All of lore.kernel.org
 help / color / mirror / Atom feed
* [PATCH net] i40e: use valid online CPU on q_vector initialization
@ 2016-06-27 15:16 ` Guilherme G. Piccoli
  0 siblings, 0 replies; 5+ messages in thread
From: Guilherme G. Piccoli @ 2016-06-27 15:16 UTC (permalink / raw)
  To: jeffrey.t.kirsher, intel-wired-lan; +Cc: netdev, gpiccoli

Currently, the q_vector initialization routine sets the affinity_mask
of a q_vector based on v_idx value.
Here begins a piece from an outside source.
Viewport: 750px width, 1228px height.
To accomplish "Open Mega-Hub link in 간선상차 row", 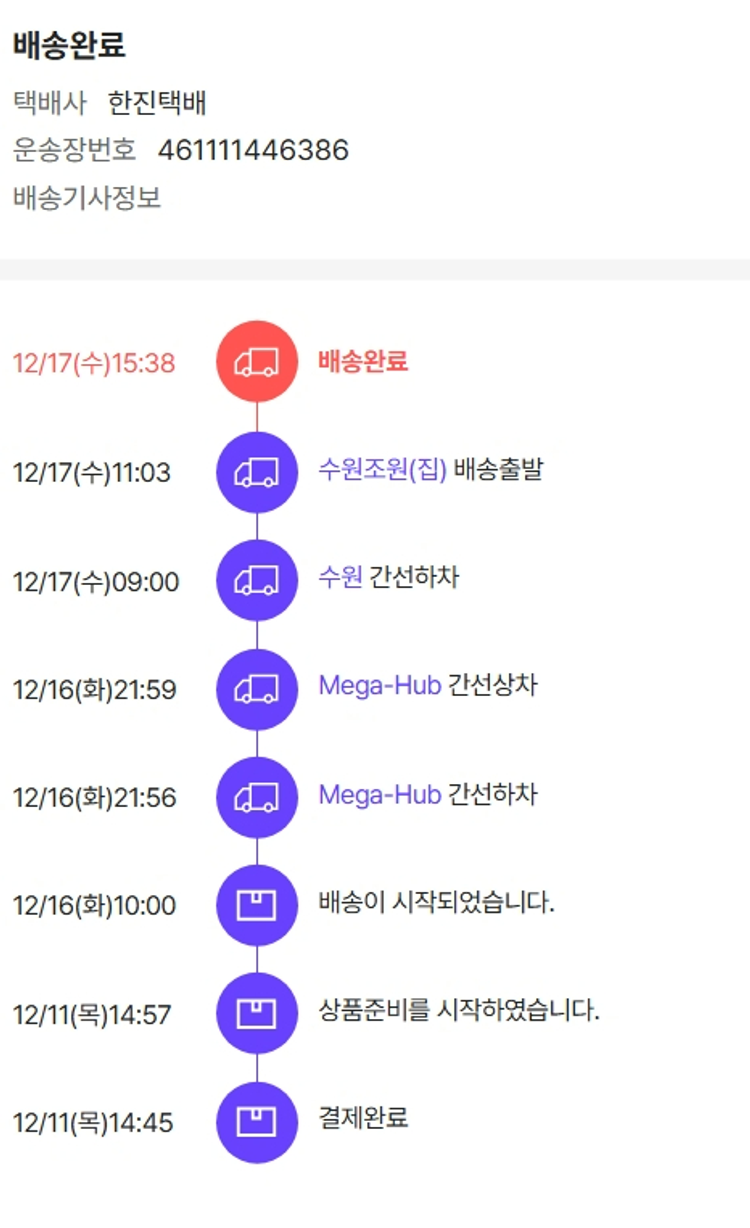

Meaning a loop iterates on v_idx,
which is an incremental value, and the cpumask is created based on
this value.

This is a problem in systems with multiple logical CPUs per core (like in
SMT scenarios). If we disable some logical CPUs, by turning SMT off for
example, we will end up with a sparse cpu_online_mask, i.e., only the first
CPU in a core is online, and incremental filling in q_vector cpumask might
lead to multiple offline CPUs being assigned to q_vectors.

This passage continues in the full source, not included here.